** Start Data for this exercise **

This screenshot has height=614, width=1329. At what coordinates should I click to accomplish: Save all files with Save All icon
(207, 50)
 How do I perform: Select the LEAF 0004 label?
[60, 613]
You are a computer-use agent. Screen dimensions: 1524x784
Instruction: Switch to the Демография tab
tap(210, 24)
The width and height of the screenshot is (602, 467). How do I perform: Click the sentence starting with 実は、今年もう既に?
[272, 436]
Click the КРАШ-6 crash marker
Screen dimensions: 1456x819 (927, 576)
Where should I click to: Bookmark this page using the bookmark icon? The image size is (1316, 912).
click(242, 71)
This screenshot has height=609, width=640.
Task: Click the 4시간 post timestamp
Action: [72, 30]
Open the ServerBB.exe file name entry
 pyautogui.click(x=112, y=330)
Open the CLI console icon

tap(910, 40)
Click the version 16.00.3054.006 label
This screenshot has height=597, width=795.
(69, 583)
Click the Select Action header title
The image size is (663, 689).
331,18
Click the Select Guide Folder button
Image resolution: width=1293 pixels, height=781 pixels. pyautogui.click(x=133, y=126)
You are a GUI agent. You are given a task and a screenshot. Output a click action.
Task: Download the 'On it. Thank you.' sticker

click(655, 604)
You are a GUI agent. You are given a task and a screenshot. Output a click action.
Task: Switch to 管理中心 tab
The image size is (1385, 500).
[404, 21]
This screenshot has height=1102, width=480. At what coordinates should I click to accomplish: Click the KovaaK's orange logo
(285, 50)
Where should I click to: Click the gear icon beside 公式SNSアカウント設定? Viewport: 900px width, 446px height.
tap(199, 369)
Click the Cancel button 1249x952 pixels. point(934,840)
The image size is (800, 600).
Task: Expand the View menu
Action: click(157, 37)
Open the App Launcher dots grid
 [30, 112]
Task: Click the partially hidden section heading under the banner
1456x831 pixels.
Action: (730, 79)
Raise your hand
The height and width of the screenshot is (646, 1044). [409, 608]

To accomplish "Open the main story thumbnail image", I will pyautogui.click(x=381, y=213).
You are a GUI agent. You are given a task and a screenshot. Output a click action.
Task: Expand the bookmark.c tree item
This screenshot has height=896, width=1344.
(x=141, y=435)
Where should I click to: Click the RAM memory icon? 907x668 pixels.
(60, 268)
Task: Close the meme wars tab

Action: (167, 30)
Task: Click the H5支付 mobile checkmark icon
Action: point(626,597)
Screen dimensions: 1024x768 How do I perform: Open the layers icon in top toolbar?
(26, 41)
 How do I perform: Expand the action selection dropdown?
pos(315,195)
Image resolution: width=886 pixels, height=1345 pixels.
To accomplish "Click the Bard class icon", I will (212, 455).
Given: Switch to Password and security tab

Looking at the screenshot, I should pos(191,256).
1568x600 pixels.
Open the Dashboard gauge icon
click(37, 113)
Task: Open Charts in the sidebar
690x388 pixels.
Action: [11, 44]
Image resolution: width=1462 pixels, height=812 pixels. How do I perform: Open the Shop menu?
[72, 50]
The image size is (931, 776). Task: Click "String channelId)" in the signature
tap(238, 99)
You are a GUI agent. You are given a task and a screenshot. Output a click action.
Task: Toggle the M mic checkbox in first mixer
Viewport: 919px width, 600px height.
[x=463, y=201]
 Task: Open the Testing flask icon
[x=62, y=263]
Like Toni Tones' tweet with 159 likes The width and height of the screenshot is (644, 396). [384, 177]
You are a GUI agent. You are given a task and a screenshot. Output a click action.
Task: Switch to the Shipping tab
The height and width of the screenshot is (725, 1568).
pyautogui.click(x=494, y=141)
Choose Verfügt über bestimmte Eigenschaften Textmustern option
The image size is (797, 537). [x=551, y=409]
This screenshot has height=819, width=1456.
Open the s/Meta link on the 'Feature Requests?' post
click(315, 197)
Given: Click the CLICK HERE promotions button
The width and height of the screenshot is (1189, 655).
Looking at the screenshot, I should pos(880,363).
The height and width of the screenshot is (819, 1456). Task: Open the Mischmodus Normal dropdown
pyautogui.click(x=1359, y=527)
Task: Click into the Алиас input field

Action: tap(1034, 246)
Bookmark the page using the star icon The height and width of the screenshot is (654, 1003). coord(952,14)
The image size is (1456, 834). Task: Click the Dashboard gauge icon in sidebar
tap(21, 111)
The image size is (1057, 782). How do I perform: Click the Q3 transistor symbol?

** End Data for this exercise **

:: What the task asks ::
Convert every line of the data above into a numbered list, omitting blank lines.

:: The completed task ::
1. This screenshot has height=614, width=1329. At what coordinates should I click to accomplish: Save all files with Save All icon
2. (207, 50)
3.  How do I perform: Select the LEAF 0004 label?
4. [60, 613]
5. You are a computer-use agent. Screen dimensions: 1524x784
6. Instruction: Switch to the Демография tab
7. tap(210, 24)
8. The width and height of the screenshot is (602, 467). How do I perform: Click the sentence starting with 実は、今年もう既に?
9. [272, 436]
10. Click the КРАШ-6 crash marker
11. Screen dimensions: 1456x819 (927, 576)
12. Where should I click to: Bookmark this page using the bookmark icon? The image size is (1316, 912).
13. click(242, 71)
14. This screenshot has height=609, width=640.
15. Task: Click the 4시간 post timestamp
16. Action: [72, 30]
17. Open the ServerBB.exe file name entry
18.  pyautogui.click(x=112, y=330)
19. Open the CLI console icon
20. tap(910, 40)
21. Click the version 16.00.3054.006 label
22. This screenshot has height=597, width=795.
23. (69, 583)
24. Click the Select Action header title
25. The image size is (663, 689).
26. 331,18
27. Click the Select Guide Folder button
28. Image resolution: width=1293 pixels, height=781 pixels. pyautogui.click(x=133, y=126)
29. You are a GUI agent. You are given a task and a screenshot. Output a click action.
30. Task: Download the 'On it. Thank you.' sticker
31. click(655, 604)
32. You are a GUI agent. You are given a task and a screenshot. Output a click action.
33. Task: Switch to 管理中心 tab
34. The image size is (1385, 500).
35. [404, 21]
36. This screenshot has height=1102, width=480. At what coordinates should I click to accomplish: Click the KovaaK's orange logo
37. (285, 50)
38. Where should I click to: Click the gear icon beside 公式SNSアカウント設定? Viewport: 900px width, 446px height.
39. tap(199, 369)
40. Click the Cancel button 1249x952 pixels. point(934,840)
41. The image size is (800, 600).
42. Task: Expand the View menu
43. Action: click(157, 37)
44. Open the App Launcher dots grid
45.  [30, 112]
46. Task: Click the partially hidden section heading under the banner
47. 1456x831 pixels.
48. Action: (730, 79)
49. Raise your hand
50. The height and width of the screenshot is (646, 1044). [409, 608]
51. To accomplish "Open the main story thumbnail image", I will pyautogui.click(x=381, y=213).
52. You are a GUI agent. You are given a task and a screenshot. Output a click action.
53. Task: Expand the bookmark.c tree item
54. This screenshot has height=896, width=1344.
55. (x=141, y=435)
56. Where should I click to: Click the RAM memory icon? 907x668 pixels.
57. (60, 268)
58. Task: Close the meme wars tab
59. Action: (167, 30)
60. Task: Click the H5支付 mobile checkmark icon
61. Action: point(626,597)
62. Screen dimensions: 1024x768 How do I perform: Open the layers icon in top toolbar?
63. (26, 41)
64.  How do I perform: Expand the action selection dropdown?
65. pos(315,195)
66. Image resolution: width=886 pixels, height=1345 pixels.
67. To accomplish "Click the Bard class icon", I will (212, 455).
68. Given: Switch to Password and security tab
69. Looking at the screenshot, I should pos(191,256).
70. 1568x600 pixels.
71. Open the Dashboard gauge icon
72. click(37, 113)
73. Task: Open Charts in the sidebar
74. 690x388 pixels.
75. Action: [11, 44]
76. Image resolution: width=1462 pixels, height=812 pixels. How do I perform: Open the Shop menu?
77. [72, 50]
78. The image size is (931, 776). Task: Click "String channelId)" in the signature
79. tap(238, 99)
80. You are a GUI agent. You are given a task and a screenshot. Output a click action.
81. Task: Toggle the M mic checkbox in first mixer
82. Viewport: 919px width, 600px height.
83. [x=463, y=201]
84.  Task: Open the Testing flask icon
85. [x=62, y=263]
86. Like Toni Tones' tweet with 159 likes The width and height of the screenshot is (644, 396). [384, 177]
87. You are a GUI agent. You are given a task and a screenshot. Output a click action.
88. Task: Switch to the Shipping tab
89. The height and width of the screenshot is (725, 1568).
90. pyautogui.click(x=494, y=141)
91. Choose Verfügt über bestimmte Eigenschaften Textmustern option
92. The image size is (797, 537). [x=551, y=409]
93. This screenshot has height=819, width=1456.
94. Open the s/Meta link on the 'Feature Requests?' post
95. click(315, 197)
96. Given: Click the CLICK HERE promotions button
97. The width and height of the screenshot is (1189, 655).
98. Looking at the screenshot, I should pos(880,363).
99. The height and width of the screenshot is (819, 1456). Task: Open the Mischmodus Normal dropdown
100. pyautogui.click(x=1359, y=527)
101. Task: Click into the Алиас input field
102. Action: tap(1034, 246)
103. Bookmark the page using the star icon The height and width of the screenshot is (654, 1003). coord(952,14)
104. The image size is (1456, 834). Task: Click the Dashboard gauge icon in sidebar
105. tap(21, 111)
106. The image size is (1057, 782). How do I perform: Click the Q3 transistor symbol?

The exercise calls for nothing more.